(Records drawn from a dataset)
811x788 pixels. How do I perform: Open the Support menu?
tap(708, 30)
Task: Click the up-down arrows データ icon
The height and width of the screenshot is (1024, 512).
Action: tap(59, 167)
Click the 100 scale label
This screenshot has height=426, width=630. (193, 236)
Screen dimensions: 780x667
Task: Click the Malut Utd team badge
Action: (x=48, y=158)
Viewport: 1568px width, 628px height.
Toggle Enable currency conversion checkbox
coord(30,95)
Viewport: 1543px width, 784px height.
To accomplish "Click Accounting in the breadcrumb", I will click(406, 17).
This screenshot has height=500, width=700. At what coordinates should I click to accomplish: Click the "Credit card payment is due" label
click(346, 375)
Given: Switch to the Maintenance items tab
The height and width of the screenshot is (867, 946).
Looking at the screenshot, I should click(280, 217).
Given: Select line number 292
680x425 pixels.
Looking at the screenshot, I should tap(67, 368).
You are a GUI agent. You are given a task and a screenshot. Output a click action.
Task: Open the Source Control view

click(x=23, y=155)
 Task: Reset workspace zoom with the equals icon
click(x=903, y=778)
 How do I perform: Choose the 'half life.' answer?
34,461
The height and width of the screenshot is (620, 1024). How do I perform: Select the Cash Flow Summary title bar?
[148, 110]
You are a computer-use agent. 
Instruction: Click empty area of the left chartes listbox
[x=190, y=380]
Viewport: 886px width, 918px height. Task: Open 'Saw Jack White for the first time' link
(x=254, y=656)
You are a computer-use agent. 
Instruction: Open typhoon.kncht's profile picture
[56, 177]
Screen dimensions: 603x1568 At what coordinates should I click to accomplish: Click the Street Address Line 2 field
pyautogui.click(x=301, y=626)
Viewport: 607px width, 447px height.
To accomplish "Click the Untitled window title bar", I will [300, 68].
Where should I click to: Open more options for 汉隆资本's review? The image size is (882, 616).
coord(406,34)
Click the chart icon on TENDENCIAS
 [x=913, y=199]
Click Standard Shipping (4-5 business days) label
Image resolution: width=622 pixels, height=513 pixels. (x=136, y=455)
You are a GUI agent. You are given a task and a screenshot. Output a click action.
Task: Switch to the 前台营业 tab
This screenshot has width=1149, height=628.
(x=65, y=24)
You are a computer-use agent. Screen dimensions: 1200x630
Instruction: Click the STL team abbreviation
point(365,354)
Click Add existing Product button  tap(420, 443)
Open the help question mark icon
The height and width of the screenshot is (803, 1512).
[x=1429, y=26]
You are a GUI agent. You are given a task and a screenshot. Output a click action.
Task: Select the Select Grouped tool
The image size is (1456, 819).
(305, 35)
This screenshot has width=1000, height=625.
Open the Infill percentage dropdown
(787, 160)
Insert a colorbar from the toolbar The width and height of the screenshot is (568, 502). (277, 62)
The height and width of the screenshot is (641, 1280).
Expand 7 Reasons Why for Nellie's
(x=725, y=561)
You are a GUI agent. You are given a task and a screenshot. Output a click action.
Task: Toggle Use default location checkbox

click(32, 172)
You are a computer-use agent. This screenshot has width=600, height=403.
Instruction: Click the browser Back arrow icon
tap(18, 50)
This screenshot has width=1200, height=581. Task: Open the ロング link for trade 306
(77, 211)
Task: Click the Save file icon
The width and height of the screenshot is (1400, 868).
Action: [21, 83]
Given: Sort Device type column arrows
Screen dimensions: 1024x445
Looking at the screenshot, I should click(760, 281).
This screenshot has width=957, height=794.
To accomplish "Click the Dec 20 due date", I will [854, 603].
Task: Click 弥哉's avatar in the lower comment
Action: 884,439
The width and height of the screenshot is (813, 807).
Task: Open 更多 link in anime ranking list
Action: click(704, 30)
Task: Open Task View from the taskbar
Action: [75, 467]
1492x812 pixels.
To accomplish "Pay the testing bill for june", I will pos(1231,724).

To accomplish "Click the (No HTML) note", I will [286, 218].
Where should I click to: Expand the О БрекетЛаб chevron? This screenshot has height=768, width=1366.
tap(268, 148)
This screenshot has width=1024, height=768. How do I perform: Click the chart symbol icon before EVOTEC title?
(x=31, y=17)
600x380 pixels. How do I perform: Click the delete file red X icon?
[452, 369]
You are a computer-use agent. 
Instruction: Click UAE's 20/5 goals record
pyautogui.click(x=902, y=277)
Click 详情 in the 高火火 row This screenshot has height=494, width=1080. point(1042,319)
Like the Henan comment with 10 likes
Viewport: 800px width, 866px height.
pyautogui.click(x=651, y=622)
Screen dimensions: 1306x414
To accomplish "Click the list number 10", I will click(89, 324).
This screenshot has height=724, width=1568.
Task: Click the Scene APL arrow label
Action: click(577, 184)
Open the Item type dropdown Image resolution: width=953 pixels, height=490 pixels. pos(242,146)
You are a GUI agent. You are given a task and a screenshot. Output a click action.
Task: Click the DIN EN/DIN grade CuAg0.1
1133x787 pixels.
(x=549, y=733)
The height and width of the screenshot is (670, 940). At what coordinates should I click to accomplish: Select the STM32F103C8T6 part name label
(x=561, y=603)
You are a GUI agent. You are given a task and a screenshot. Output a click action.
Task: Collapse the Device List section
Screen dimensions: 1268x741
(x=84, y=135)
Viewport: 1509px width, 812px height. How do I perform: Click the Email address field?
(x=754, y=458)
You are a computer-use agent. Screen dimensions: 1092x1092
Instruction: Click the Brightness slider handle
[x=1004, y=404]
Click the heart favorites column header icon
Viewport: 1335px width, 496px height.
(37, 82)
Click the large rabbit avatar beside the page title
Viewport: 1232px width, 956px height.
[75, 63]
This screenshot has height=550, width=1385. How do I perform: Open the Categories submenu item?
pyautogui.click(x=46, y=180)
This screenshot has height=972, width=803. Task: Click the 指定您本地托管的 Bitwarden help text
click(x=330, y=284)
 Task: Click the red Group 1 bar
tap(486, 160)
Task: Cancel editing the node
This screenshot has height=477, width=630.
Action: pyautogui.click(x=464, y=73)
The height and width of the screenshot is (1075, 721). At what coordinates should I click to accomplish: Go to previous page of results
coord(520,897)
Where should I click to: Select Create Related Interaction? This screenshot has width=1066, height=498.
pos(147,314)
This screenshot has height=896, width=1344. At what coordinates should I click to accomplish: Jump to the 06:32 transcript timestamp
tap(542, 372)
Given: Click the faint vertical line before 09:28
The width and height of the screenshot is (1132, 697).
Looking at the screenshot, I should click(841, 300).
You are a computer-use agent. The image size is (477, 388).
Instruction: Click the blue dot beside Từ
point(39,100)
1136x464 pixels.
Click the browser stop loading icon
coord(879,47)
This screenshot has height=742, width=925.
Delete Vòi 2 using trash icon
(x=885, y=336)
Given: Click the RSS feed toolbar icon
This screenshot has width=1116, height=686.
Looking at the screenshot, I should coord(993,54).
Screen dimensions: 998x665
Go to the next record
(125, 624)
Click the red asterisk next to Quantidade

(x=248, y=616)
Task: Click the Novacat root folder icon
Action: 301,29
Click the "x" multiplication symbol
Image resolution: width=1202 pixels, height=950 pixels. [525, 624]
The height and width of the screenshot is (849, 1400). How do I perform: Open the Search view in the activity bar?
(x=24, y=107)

_HOW TO COMPLETE THIS TASK:_ In the records above, each line with the string "Switch" should be copied.

_REPLY TO THE TASK:_
Given: Switch to the Maintenance items tab
Task: Switch to the 前台营业 tab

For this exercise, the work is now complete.